→ Exercise aim
Find every line in the items below that contains the word "Describe", and copy each of those lines.

**********

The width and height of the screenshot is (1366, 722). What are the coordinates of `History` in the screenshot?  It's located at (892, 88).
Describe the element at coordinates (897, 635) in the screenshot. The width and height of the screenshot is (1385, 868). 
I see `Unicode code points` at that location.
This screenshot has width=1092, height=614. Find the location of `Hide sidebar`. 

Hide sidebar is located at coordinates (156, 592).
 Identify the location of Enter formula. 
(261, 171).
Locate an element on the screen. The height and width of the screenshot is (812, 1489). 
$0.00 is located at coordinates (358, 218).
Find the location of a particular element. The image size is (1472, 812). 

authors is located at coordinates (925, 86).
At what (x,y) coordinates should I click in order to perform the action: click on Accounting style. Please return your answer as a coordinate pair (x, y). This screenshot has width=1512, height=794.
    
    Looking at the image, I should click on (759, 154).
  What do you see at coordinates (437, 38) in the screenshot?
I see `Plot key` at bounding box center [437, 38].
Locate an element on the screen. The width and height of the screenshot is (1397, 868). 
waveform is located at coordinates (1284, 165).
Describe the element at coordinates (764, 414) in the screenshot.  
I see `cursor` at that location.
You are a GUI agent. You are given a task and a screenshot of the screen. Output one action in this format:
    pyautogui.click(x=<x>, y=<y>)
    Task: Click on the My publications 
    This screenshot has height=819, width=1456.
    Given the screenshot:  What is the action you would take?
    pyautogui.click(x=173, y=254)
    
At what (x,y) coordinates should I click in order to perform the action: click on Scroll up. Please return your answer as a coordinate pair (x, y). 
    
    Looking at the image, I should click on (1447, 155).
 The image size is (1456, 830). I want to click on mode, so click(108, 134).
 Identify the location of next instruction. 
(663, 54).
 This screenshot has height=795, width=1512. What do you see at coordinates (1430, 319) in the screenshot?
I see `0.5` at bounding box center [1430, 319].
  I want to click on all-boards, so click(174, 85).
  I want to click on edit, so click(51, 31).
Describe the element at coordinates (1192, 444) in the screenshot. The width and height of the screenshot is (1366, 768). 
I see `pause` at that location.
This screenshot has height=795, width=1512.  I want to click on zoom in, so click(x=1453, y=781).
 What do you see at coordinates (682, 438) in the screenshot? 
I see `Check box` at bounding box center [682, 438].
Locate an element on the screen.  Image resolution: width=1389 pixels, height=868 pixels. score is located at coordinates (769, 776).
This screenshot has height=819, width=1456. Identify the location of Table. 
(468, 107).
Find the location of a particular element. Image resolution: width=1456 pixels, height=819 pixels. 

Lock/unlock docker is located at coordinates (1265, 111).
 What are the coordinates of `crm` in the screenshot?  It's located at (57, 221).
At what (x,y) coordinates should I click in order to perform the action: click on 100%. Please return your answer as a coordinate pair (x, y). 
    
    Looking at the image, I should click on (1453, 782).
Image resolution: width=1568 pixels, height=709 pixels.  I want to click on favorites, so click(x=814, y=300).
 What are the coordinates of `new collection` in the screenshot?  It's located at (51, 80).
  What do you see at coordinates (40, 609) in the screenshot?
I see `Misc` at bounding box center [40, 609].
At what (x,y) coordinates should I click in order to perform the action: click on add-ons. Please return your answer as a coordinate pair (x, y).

**********

→ Full answer
Describe the element at coordinates (897, 635) in the screenshot. The width and height of the screenshot is (1385, 868). 
Describe the element at coordinates (764, 414) in the screenshot.  
Describe the element at coordinates (1192, 444) in the screenshot. The width and height of the screenshot is (1366, 768). 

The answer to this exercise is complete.